- About this exercise: Transcribe the passage on how water rises in tall trees from "According to the" up to and including "the 20th century.", keeping its wording and punctuation unchanged.

- Passage to read:

-*-

According to the Guinness Book of Records, the tallest tree ever measured was an Australian gum tree (Eucalyptus regans) which in 1872 was 132.6m high. Vast amounts of water are continuously being evaporated from the surfaces of leaves on trees and the source of this water is the soil surrounding the roots. Water must be moved from the roots to the uppermost leaves, vertical distances of well over 100m. in some cases, but the mechanism by which these trees supply their upper foliage with water posed one of the most intractable problems of plant physiology at the turn of the 20th century.
An explanation of this mechanism was first proposed by Henry Dixon and John Joly in 1895. The hypothesis was that evaporation of water from the leaves caused a suction which was transmitted down the plant in the continuous water columns in the xylem, the main conducting tissue, and which drew water through roots from the soil. The energy to drive this process came solely from the sun which evaporated water from the cell walls within the leaves. The theory was greeted with much scepticism in 1895 as the general consensus at the time was that the cells in the xylem somehow pushed the water up through the plant against the forces of gravity using an energy-requiring ‘vital’ process. It was also difficult for many plant physiologists to understand how the evaporation of water from the leaves could produce suction strong enough to pull water to the top of the tallest trees. A mechanical suction pump can only raise water to a height of about 10m before the water column breaks or ‘cavitates’. To raise water to the top of the tallest trees requires a suction ten or more times the maximum achieved by a suction pump.
Dixon and Joly then carried out a series of experiments which answered many of the criticisms and in 1914 Dixon published the conclusions a book entitled ‘Transpiration and the Ascent of Sap in Plants. In 1908, Dixon, at the relatively early age of 39, was elected to Fellowship of the Royal Society. By this time, the theory of ascent of sap had become widely accepted.

-*-

- Extracted data:
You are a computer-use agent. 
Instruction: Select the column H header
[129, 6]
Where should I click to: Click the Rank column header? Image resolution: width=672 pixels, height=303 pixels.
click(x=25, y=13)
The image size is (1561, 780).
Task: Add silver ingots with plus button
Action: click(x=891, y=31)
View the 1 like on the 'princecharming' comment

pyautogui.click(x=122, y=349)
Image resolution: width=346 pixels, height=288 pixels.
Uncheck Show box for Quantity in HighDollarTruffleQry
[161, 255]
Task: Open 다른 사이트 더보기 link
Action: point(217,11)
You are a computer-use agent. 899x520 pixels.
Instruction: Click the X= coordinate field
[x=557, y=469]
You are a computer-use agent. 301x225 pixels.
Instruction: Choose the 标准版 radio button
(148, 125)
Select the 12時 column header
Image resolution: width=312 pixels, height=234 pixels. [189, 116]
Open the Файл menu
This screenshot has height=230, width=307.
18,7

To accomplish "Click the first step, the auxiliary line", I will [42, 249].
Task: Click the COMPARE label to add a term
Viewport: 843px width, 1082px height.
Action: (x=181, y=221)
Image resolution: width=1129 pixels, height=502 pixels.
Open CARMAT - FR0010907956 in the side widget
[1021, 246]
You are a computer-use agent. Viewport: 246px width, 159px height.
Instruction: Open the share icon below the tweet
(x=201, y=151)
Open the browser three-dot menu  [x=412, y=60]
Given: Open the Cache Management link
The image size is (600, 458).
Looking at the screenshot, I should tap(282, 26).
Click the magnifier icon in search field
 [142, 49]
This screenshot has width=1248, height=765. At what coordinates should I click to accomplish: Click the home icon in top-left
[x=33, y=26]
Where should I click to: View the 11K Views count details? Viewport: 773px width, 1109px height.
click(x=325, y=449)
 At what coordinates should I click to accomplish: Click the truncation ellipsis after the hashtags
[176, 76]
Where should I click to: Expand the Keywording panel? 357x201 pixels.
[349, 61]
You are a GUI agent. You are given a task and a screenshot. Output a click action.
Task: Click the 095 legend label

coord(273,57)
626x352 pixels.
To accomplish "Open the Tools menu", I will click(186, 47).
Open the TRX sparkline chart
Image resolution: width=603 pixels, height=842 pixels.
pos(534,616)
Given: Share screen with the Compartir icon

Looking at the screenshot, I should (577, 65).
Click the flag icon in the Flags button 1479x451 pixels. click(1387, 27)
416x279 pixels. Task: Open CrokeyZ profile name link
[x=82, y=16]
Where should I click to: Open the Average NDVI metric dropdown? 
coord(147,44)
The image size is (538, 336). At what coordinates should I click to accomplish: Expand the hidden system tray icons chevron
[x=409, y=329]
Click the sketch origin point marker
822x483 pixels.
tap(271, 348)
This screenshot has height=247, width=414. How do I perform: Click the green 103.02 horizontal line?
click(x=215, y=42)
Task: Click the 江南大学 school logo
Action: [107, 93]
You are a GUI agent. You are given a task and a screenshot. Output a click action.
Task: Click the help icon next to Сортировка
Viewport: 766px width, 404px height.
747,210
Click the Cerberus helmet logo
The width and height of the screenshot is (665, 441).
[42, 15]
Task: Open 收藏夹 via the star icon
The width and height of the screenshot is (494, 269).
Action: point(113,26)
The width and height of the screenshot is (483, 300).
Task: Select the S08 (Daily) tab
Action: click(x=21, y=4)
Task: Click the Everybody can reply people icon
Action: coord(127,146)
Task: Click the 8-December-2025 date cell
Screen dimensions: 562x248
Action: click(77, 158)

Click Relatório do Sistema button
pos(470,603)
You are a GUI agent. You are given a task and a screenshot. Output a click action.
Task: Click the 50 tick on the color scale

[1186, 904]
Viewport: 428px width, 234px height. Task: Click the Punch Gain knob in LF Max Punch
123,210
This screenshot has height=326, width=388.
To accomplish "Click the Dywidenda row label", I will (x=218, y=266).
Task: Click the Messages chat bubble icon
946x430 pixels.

-*-

- Result for this task:
According to the Guinness Book of Records, the tallest tree ever measured was an Australian gum tree (Eucalyptus regans) which in 1872 was 132.6m high. Vast amounts of water are continuously being evaporated from the surfaces of leaves on trees and the source of this water is the soil surrounding the roots. Water must be moved from the roots to the uppermost leaves, vertical distances of well over 100m. in some cases, but the mechanism by which these trees supply their upper foliage with water posed one of the most intractable problems of plant physiology at the turn of the 20th century.